What tradeoffs are consumers willing to make to stretch their food dollars?
A new survey finds 76 percent of U.S. consumers saying their family has changed how they buy food with prices on the rise.
The survey from NCSolutions, taken in mid-June, found that 43 percent are buying only food essentials, given their inflation as well as recession concerns. To offset higher prices, shoppers are seeking out less expensive brands (45 percent) and loading up the pantry (27 percent) or freezer (26 percent).
Sixty percent plan to seek less expensive alternatives when their favorite brands reach a price beyond their budget, 46 percent plan to go without their favorite brands and 43 percent will look for sales to offset the cost.
Other surveys have likewise explored whether grocery shopping behavior will revert to patterns generally seen in more challenging economic times or whether unique patterns will emerge amid the highest inflation rates in 40 years. Food-at-home prices spiked 13.1 percent in July on a year-over-year basis.
PYMNTS’ “Consumer Inflation Sentiment” study, drawing on a July survey, found that, due to increased grocery prices, consumers are switching to cheaper merchants (45 percent) and choosing products of lesser quality (37 percent).
A Morning Consult survey taken in June concluded that inflation is causing consumers to eat out at restaurants less often (84 percent), purchasing less meat (72 percent), purchasing less alcohol (68 percent) and avoiding organic produce (52 percent).
On Albertsons’ quarterly call, Vivek Sankaran, CEO, said he sees two trends around inflation.
One is a consumer that is “clearly trading down” in some categories, citing rice, beans and oils.
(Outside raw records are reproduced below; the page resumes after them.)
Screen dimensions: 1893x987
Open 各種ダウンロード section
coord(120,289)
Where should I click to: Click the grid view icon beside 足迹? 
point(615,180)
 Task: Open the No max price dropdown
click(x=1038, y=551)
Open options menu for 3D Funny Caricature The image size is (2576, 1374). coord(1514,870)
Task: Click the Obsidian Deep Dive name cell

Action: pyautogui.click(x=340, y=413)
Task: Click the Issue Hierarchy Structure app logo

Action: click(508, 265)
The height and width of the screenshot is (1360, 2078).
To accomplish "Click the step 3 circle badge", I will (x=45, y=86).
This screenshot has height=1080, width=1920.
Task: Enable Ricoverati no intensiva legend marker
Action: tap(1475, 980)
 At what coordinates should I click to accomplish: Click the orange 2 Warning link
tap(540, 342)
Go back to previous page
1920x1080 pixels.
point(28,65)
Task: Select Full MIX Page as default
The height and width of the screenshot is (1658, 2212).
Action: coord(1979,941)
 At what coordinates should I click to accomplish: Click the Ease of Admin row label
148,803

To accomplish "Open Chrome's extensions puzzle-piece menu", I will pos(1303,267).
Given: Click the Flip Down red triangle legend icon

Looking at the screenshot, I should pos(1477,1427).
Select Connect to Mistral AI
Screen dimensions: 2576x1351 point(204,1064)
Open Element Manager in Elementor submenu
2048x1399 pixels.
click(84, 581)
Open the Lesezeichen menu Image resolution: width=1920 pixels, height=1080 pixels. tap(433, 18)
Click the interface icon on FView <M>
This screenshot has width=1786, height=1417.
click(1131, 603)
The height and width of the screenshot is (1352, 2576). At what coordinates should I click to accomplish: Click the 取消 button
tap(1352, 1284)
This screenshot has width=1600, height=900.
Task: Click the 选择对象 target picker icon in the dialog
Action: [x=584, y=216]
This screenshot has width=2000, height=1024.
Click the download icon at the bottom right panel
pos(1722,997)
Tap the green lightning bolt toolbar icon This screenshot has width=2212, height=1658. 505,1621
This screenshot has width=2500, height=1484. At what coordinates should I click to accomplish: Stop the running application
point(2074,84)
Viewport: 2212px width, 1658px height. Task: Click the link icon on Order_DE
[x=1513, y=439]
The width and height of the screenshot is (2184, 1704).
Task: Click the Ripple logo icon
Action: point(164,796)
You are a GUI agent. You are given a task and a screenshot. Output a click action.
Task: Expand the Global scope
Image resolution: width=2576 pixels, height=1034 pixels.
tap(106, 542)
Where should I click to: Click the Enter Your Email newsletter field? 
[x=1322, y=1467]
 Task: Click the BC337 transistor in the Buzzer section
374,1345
He said, “The good news is they’re trading down into a lot of our own brands on that front.”
Second, some consumers “who have cash but are very value conscious” are trading down on “daily needs” but are willing to pay for certain items. He cited strength in store-made sandwiches, ready-made meals, organic meats and premium beer. Mr. Sankaran said, “We’re seeing this behavior where people are value-conscious but are willing to spend on the things that they care about.”
- Nearly Half Of Americans Feel They Can’t Afford Their Former Lifestyle; Three-Fourths Are Shifting Grocery Purchasing Behaviors, Finds Ncsolutions – NCSolutions/PRNewswire
- Three in Five Consumers Cut Back on Nonessential Grocery Spending – PYMNTS
- Consumers Are Cutting Back on Dining Out, Meat Consumption as Inflation Intensifies – Morning Consult
- Albertsons Companies, Inc.’s Q1 2022 Earnings Call Transcript – Seeking Alpha
- Walmart Inc. (WMT) Q2 2023 Earnings Call Transcript – The Motley Fool
- Target (TGT) Q2 2022 Earnings Call Transcript – The Motley Fool
- Grocery Outlet Q2 2022 Earnings Call Transcript – The Motley Fool
DISCUSSION QUESTIONS: Do you suspect grocery shopping behavior will follow patterns seen in recent downturns or do escalating food prices and other factors throw that out of alignment? How may the trading down trends differ from previous downturns?